Nanostructure processing by near-field with femtosecond laser excitation: process switching and SERS application

This paper describes two topics. (1): Nano-processing by near-field optics can fabricate nano-scale structures even with near-infrared 800 nmTi:saphire laser. New phenomena using particles, leading to a new nano-processing technique via plasmonics, even with the use of dielectric particles is reported. The physics of nano-hole fabrication process is switchable simply by the laser fluence. (2): ZnO nanorod arrays on Si (100) substrate were grown by pulsed laser deposition (PLD) method, and then coated with Au. Two samples of Au-coated nanorod arrays with different average diameters of 150 nm and 400 nm were prepared to investigate the size dependence of the surface enhanced Raman scattering (SERS). The diameter of the nanorods was well controllable by the substrate position during PLD. High SERS enhancement was observed from both Au-coated ZnO nanorod arrays. The Raman spectra of Rhodamine 6G (R6G) as low as 1 nM were measured with average diameter of 400 nm at an excitation wavelength of 532 nm.

Uniform near-field nanopatterning due to the field distribution control by oblique femtosecond laser irradiation to silicon and gold nanoparticles

We present near-field optical properties around silicon and gold nanoparticles aligned on a silicon substrate excited by oblique incidence femtosecond laser for nanohole processing.

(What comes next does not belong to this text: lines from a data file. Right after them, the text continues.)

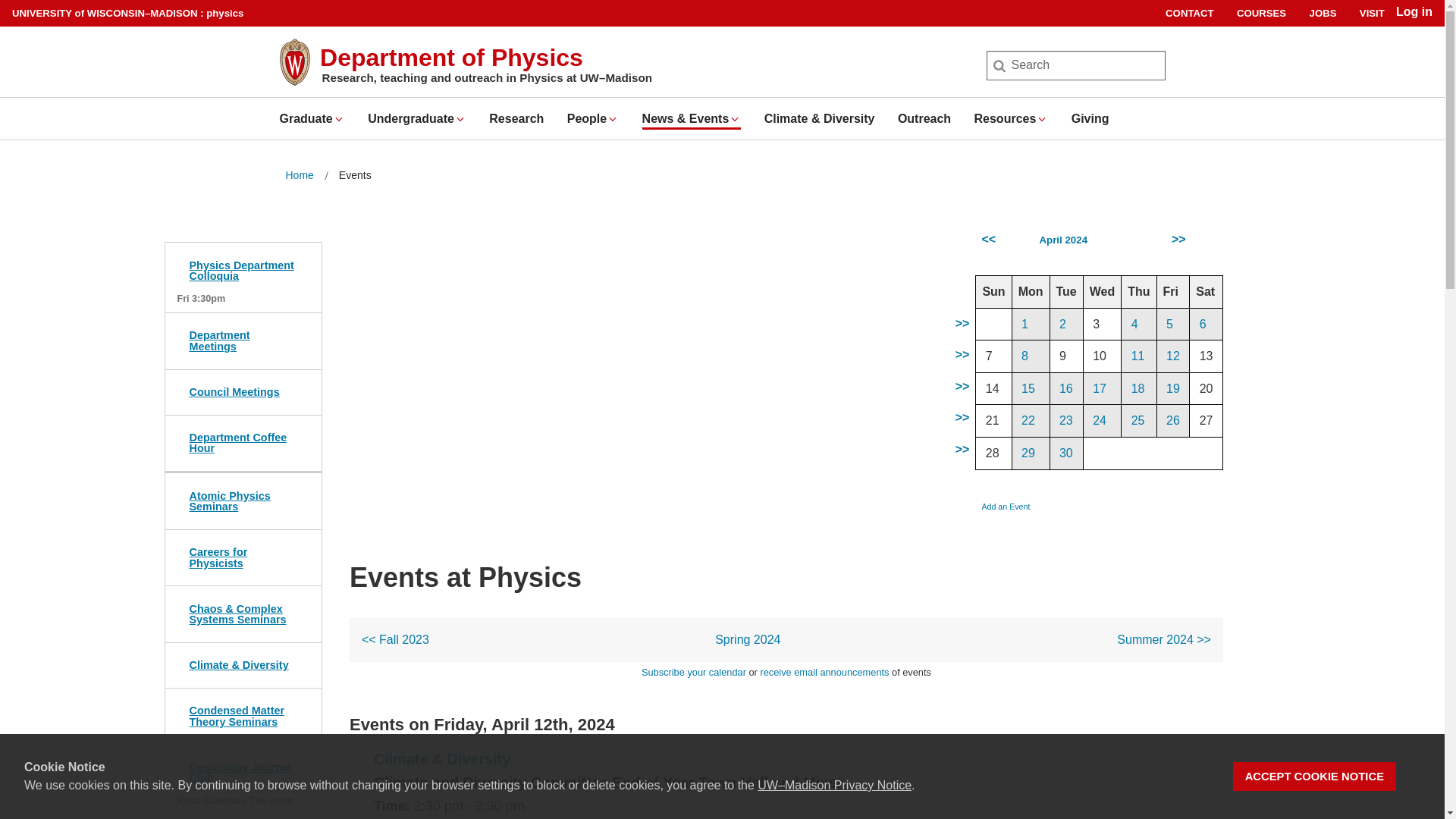
People Expand (592, 118)
Expand (612, 119)
Search (37, 16)
Events (355, 175)
Research (516, 118)
Expand (1041, 119)
Home (299, 175)
Expand (735, 119)
Undergraduate Expand (416, 118)
Department of Physics (451, 57)
ACCEPT COOKIE NOTICE (1314, 776)
Graduate Expand (311, 118)
physics (224, 12)
Expand (459, 119)
Skip to main content (3, 3)
Given the description of an element on the screen output the (x, y) to click on. 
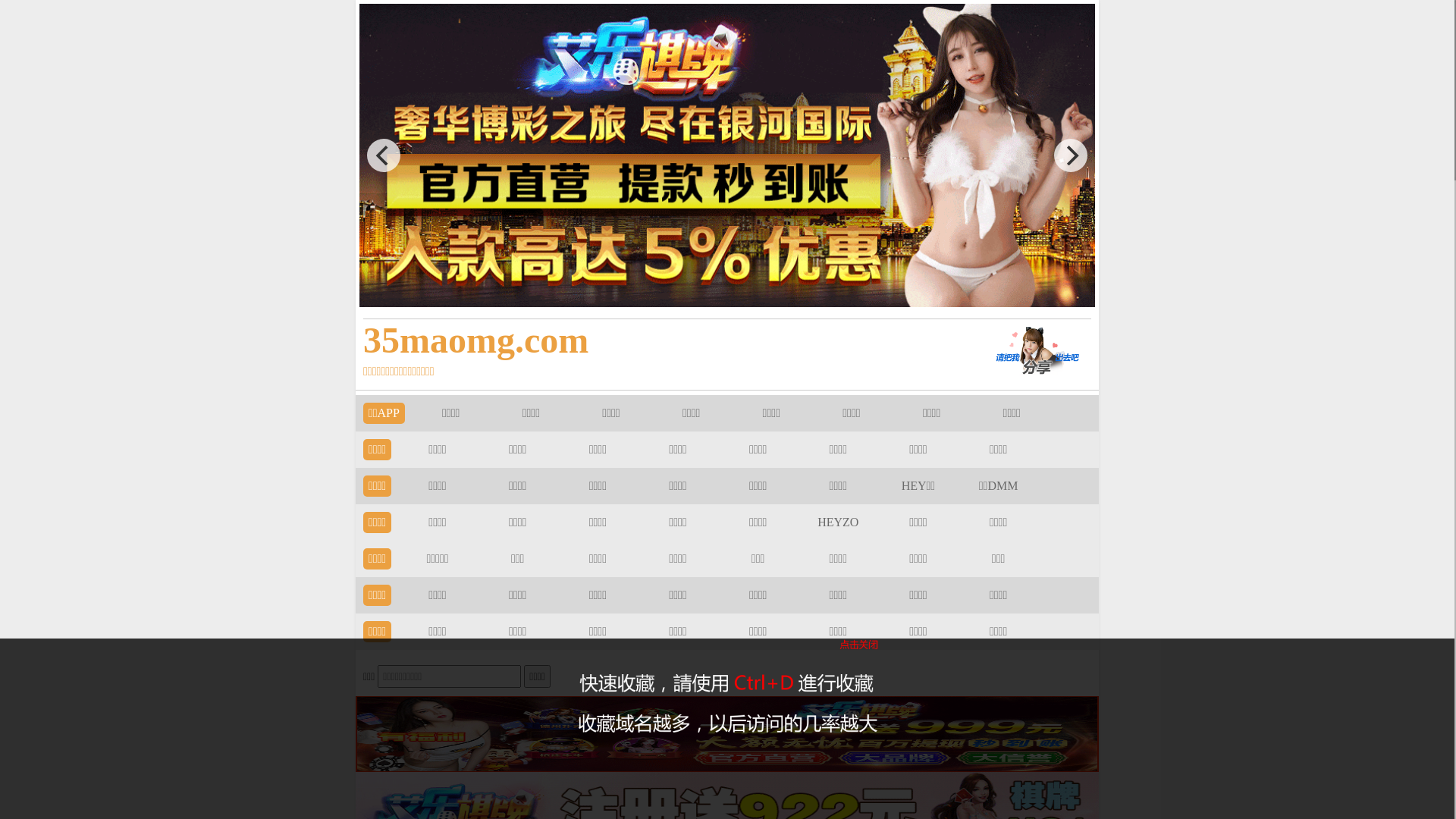
HEYZO Element type: text (837, 521)
35maomg.com Element type: text (654, 339)
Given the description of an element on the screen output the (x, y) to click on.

Near-field nanofabrication will open up smart applications for new optical devices with high-throughput processing. The near field around silicon and gold particles is explained by Mie scattering theory, while the near field around gold nanoparticles is explained by plasmon polaritons inside nanoparticles. With gold nanoparticles, theoretical study revealed that the incident laser energy is concentrated into the contact point between the particle and the substrate due to the image charge inside the substrate at any incident angles. With particles with a dielectric constant as high as silicon, the polarized charge shows a similar effect to the plasmon charge. Therefore the distribution of the concentrated energy provided with silicon nanoparticles is similar to that of gold nanoparticle.

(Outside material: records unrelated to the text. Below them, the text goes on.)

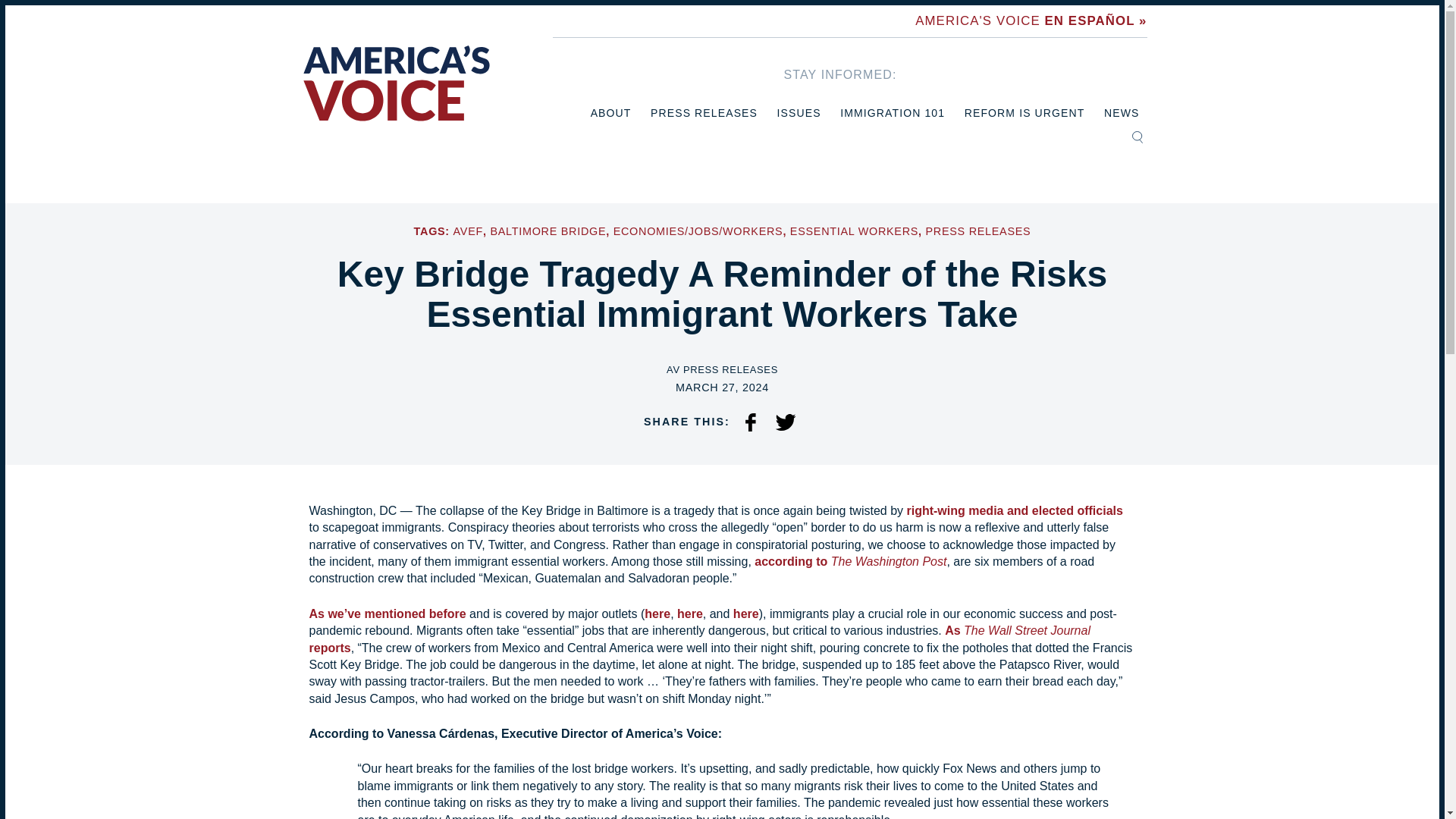
BALTIMORE BRIDGE (547, 231)
according to The Washington Post (850, 561)
As The Wall Street Journal reports (699, 638)
REFORM IS URGENT (1023, 112)
here (657, 613)
AVEF (467, 231)
here (690, 613)
ABOUT (611, 112)
right-wing media and elected officials (1013, 510)
ESSENTIAL WORKERS (854, 231)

Nano-surface patterning by femtosecond laser for plasmonic surface optical applications

For plasmonic surface optical applications, localized optical field distribution properties in the vicinity of gold particles on a silicon substrate by backward and forward irradiation are presented. It is technically difficult to fabricate nanostructure on the surface by conventional forward laser incidence to the substrate because gold nanoparticles easily aggregate to form double-layered particle arrays. We calculated enhanced optical field properties in order to pattern the substrate surface only with a template of the bottom-layered particle arrays in case that the backward irradiation of femtosecond laser is used in the system of aggregated double-layered gold nanoparticle arrays. With the backward irradiation, the optical field intensity in the substrate for the double-layered hexagonal arrays is found to be only 30% lower than the mono-layered system. Moreover, near-field cannot be generated with the forward irradiation. As a result, only the backward irradiation scheme is found to be effective for uniform surface nanopatterning at enhanced plasmonic near-field zones.

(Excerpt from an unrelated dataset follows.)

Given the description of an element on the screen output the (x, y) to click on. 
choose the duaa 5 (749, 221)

Nanoprocessing of silicon substrate using surface plasmon polaritons of gold particle and polystyrene particle excited by femtosecond laser

Nanohole processing of silicon substrate using surface plasmon polaritons of nano gold excited by femtosecond laser is described in comparison with the nanohole processing with transparent polystyrene (PS) nanoparticle template. Gold particles with diameters of 40, 80, or 200 nm are spin coated on the substrate, and a 100 fs, 820 nm laser pulse is used to irradiate the samples. The produced holes are analyzed by scanning electron microscopy and atomic force microscopy. A theoretical analysis of the experimental results is conducted by FDTD (Finite Difference Time Domain) simulation. The dependence of the laser fluence and particle size on the nanohole properties is studied. The nanohole profiles correspond to the field distributions on the Si substrate at low fluence region. A highest electric field enhancement factor of about 26 is obtained for gold particles with a diameter of 200 nm.